Miestania Gravis
B. Etiologi
MG adalah idiopatik pada kebanyakan pasien. Meskipun penyebab
utama di balik perkembangannya masih bersifat spekulatif, hasil akhirnya
adalah kekacauan regulasi sistem kekebalan tubuh. MG jelas merupakan
penyakit autoimun dimana antibodi spesifik telah ditandai sepenuhnya.
Dalam sebanyak 90% kasus umum, IgG terhadap ACHR terbukti. Bahkan
pada pasien yang tidak mengembangkan miastenia klinis, anti-antibodi
ACHR kadang-kadang dapat ditunjukkan.
Pasien yang negatif untuk antibodi anti-ACHR mungkin seropositif
untuk antibodi terhadap MuSK (Muscle-Specific Kinase). biopsi otot
pada pasien ini menunjukkan tanda-tanda miopati dengan kelainan
mitokondria menonjol yang bertentangan dengan fitur neurogenik dan
atrofi sering ditemukan pada pasien positif MG untuk anti-ACHR.
Penurunan mitokondria bisa menjelaskan keterlibatan anti MuSK positif
MG okulobulbar.
Sejumlah temuan telah dikaitkan dengan MG. Misalnya, perempuan
dan orang dengan leukosit antigen tertentu manusia (HLA) jenis memiliki
kecenderungan genetik terhadap penyakit autoimun. Profil
histokompatibilitas kompleks meliputi HLA-B8, HLA-DRw3, dan HLA-
DQw2 (meskipun ini belum terbukti berhubungan dengan bentuk ketat
okular MG). Kedua SLE dan RA mungkin berhubungan dengan MG.

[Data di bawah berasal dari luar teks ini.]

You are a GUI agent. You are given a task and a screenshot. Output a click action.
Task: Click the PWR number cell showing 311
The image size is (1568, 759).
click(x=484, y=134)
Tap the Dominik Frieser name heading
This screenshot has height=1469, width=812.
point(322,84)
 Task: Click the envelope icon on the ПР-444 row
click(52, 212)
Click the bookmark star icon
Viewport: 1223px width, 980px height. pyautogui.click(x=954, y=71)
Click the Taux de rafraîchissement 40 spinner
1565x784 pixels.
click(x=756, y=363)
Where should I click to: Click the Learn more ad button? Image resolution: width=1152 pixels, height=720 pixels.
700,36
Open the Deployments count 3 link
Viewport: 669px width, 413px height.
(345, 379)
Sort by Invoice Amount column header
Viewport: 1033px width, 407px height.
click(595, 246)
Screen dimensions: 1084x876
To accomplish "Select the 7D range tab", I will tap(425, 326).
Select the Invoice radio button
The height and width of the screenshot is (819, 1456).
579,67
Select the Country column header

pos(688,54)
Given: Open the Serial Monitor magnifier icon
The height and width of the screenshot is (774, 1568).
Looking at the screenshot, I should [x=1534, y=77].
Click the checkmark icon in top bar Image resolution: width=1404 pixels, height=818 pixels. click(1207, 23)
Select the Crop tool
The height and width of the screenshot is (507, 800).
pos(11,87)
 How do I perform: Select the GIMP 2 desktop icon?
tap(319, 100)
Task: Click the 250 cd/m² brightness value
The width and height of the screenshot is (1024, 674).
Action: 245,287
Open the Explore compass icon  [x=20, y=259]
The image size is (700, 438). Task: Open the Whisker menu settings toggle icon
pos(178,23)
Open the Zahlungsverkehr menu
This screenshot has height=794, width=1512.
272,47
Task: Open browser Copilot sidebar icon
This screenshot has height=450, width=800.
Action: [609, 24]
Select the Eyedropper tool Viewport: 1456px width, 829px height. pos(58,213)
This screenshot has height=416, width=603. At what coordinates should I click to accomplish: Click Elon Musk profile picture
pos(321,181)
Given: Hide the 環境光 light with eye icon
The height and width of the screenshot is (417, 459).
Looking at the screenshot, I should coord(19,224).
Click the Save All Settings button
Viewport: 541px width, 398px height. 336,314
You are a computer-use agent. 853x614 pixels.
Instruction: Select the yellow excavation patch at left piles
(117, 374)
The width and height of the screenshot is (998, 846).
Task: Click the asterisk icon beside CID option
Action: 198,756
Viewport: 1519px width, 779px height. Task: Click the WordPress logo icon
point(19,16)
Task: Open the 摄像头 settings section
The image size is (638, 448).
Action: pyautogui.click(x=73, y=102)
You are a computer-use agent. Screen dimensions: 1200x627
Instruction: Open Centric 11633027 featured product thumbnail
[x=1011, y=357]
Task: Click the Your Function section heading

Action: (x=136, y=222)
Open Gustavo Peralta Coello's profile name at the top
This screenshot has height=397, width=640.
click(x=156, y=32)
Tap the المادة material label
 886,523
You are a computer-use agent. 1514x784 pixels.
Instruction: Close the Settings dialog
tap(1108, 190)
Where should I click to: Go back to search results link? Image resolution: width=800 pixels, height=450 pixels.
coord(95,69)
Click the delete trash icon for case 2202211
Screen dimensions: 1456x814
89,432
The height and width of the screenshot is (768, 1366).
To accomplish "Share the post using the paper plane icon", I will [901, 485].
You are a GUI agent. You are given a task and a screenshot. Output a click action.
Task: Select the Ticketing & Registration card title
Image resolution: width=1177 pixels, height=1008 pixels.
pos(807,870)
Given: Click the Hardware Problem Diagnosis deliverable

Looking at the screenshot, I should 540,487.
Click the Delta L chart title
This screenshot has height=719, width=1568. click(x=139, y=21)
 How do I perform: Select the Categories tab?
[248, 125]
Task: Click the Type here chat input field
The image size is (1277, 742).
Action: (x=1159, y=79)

Sensitisasi terhadap antigen asing yang memiliki reaktivitas silang
dengan reseptor AcH nikotinat telah diusulkan sebagai penyebab
miastenia gravis, tetapi antigen pemicu belum diidentifikasi. Berbagai
obat dapat menyebabkan atau memperburuk gejala MG, termasuk yang
berikut:
a) Antibiotik (misalnya aminoglikosida, polymyxins, siprofloksasin,
eritromisin, dan ampisilin)
b) Penisilamin - Ini dapat menyebabkan miastenia sejati, dengan
tinggi anti-ACHR titer antibodi terlihat pada 90% kasus, namun,
kelemahan ringan, dan pemulihan penuh dicapai minggu sampai
bulan setelah penghentian obat
c) Beta-adrenergik reseptor memblokir agen (misalnya, propranolol
dan oxprenolol)
d) Lithium
e) Magnesium
f) Procainamide
g) Verapamil
h) Quinidine
i) Klorokuin
j) Prednisone
k) Timolol (yaitu, agen beta-blocking topikal digunakan untuk
glaukoma)
l) Antikolinergik (misalnya, trihexyphenidyl)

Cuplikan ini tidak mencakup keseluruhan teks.